*** Opening of RECORD SET ***

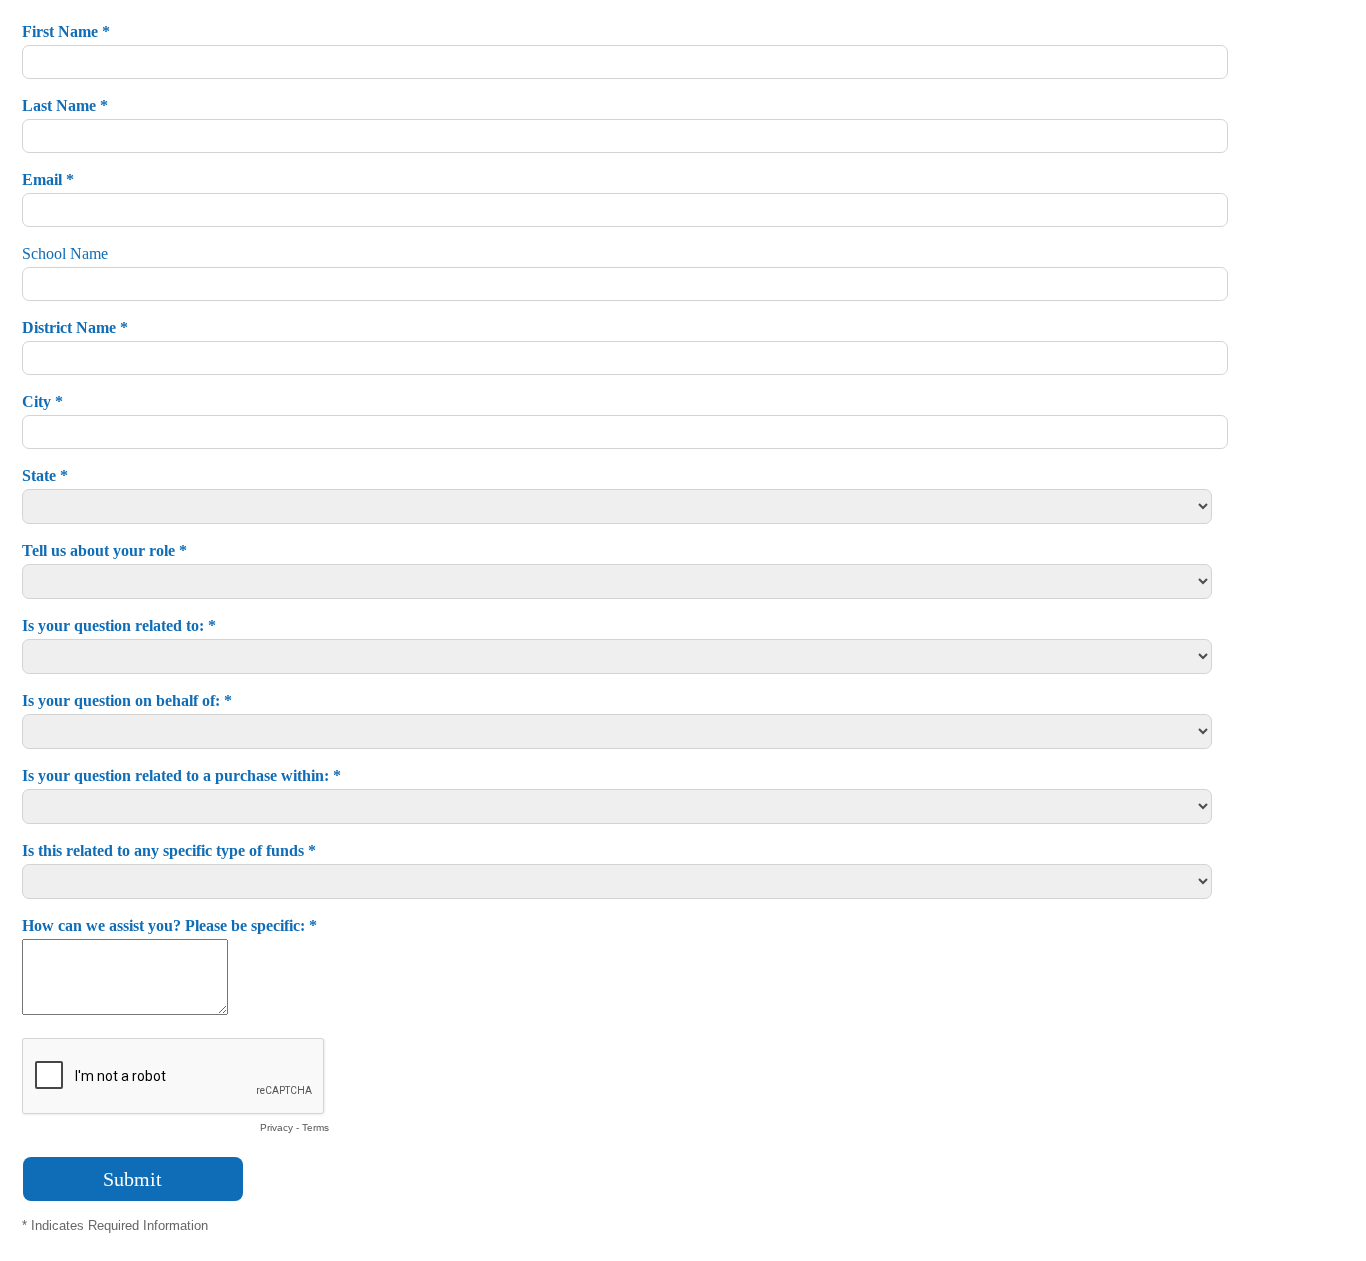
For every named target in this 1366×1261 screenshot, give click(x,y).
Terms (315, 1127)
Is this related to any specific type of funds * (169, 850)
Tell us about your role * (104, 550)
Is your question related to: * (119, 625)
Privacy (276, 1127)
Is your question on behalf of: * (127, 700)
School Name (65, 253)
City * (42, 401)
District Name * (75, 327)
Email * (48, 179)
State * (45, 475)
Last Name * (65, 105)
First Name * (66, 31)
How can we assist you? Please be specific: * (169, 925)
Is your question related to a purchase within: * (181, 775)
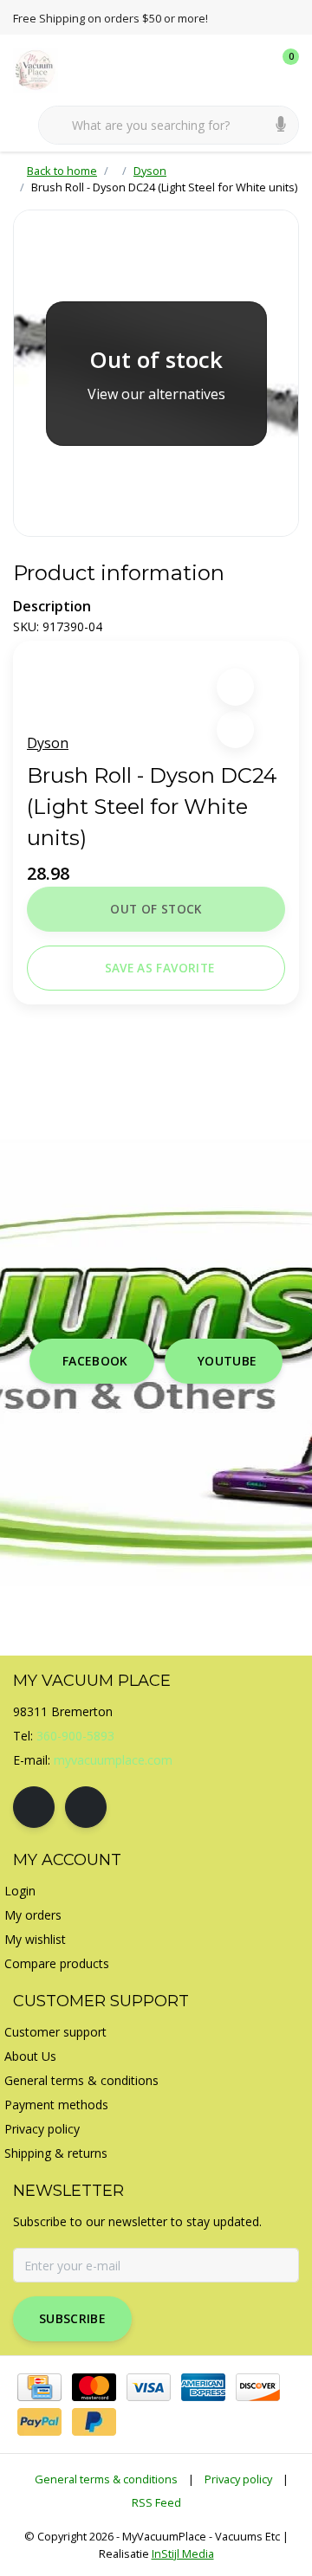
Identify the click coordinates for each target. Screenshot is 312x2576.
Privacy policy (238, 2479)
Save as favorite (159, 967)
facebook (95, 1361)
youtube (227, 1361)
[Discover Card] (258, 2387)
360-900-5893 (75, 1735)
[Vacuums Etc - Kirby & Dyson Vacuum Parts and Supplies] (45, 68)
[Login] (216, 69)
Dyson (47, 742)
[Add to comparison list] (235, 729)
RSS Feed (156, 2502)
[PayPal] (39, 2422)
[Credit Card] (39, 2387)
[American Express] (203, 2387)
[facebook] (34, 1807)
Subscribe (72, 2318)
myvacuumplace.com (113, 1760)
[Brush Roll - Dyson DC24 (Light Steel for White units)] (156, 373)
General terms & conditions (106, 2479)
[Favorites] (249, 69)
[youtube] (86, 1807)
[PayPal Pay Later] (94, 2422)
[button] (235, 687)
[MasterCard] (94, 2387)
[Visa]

*** Close of RECORD SET ***
*** Opening of RECORD SET ***

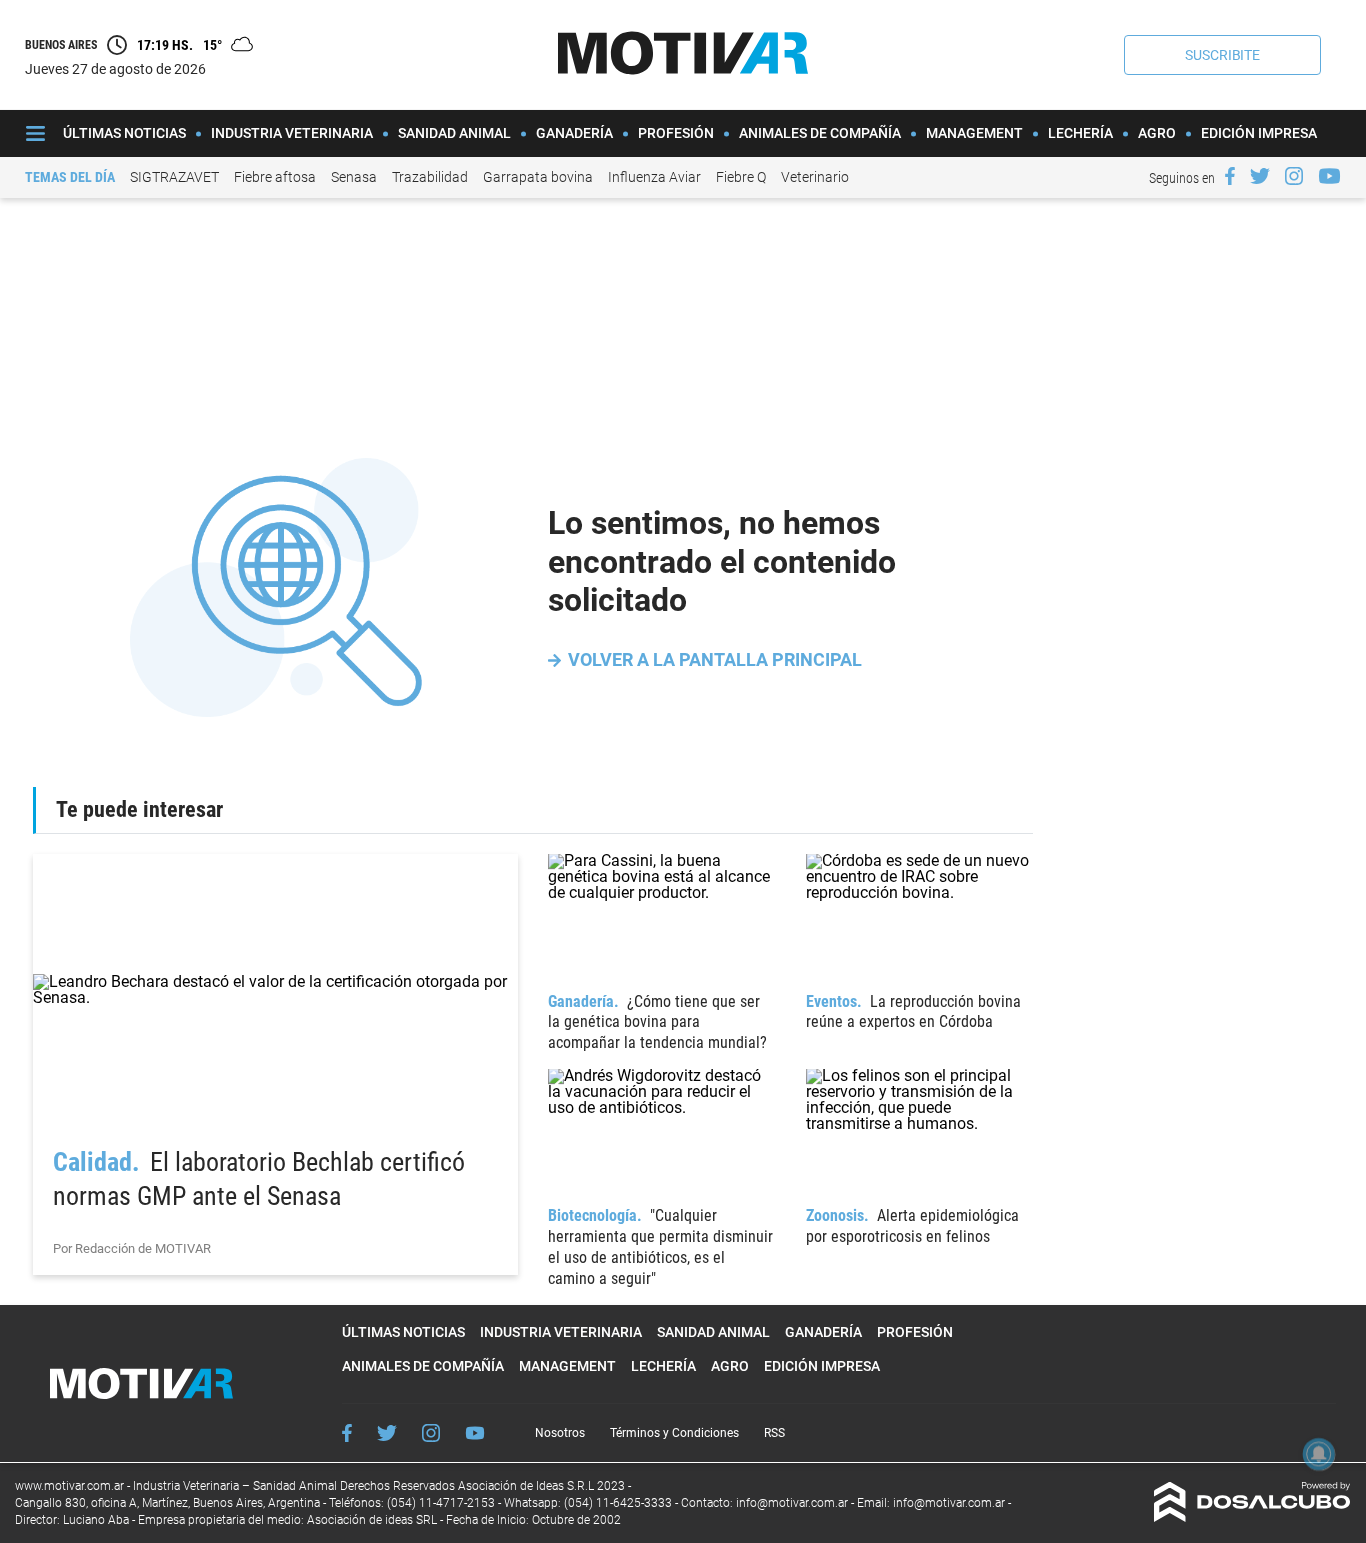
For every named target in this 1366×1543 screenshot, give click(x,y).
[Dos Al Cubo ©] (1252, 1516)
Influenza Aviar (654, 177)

*** Close of RECORD SET ***

## PROBLEM TO SOLVE
Could you return exactly the lines above from the line with "For every named target in this 1366×1261" to the line with "School Name (65, 253)", both included, and nothing else?

## ANSWER AREA
For every named target in this 1366×1261 screenshot, give click(x,y).
Terms (315, 1127)
Is this related to any specific type of funds * (169, 850)
Tell us about your role * (104, 550)
Is your question related to: * (119, 625)
Privacy (276, 1127)
Is your question on behalf of: * (127, 700)
School Name (65, 253)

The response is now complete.